◆ **Task brief**
Output only the lines that run from the line holding "Click the plus tab to add group" to the end of the entries, both ends included, and skip the pictures.

◆ **Data for processing**

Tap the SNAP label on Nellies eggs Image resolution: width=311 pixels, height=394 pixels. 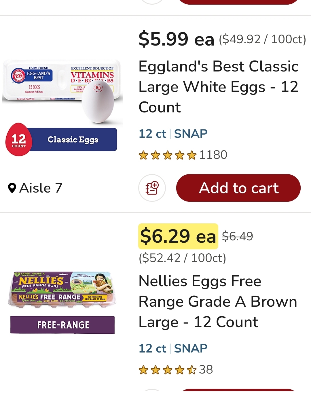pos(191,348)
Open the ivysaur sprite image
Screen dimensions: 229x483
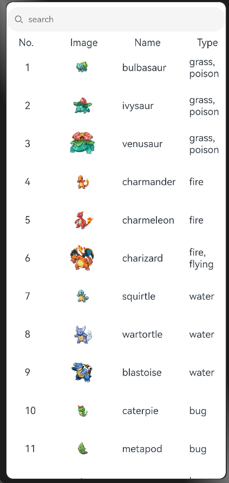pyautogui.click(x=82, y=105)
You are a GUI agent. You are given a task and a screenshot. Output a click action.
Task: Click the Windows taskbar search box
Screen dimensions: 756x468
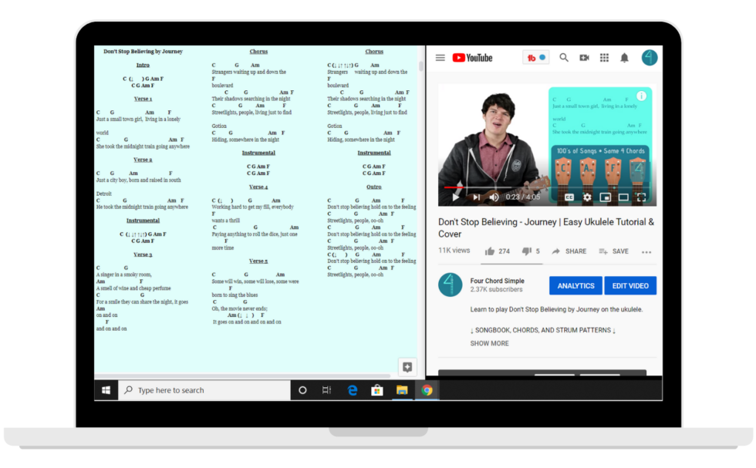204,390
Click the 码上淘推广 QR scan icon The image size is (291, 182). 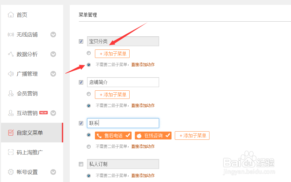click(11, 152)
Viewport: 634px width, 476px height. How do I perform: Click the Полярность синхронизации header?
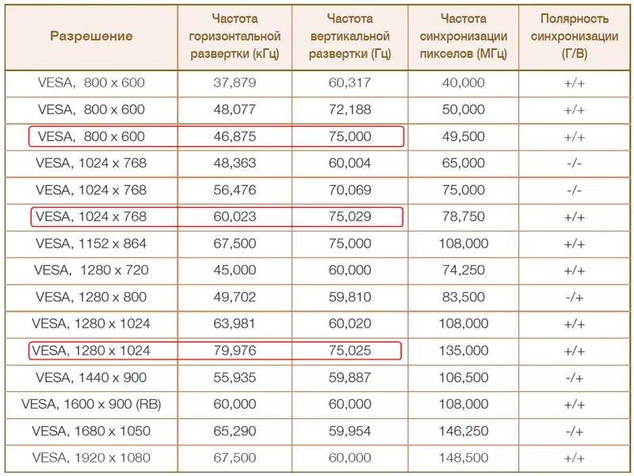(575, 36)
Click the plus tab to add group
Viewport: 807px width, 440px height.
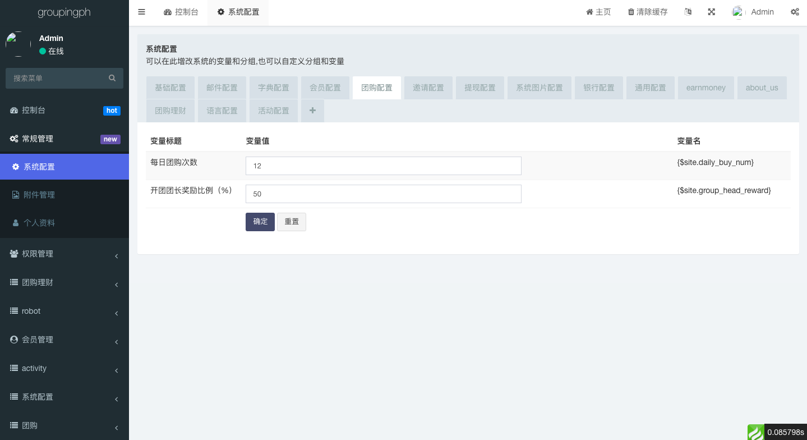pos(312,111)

◆ **Completed task**
Click the plus tab to add group
Viewport: 807px width, 440px height.
pos(312,111)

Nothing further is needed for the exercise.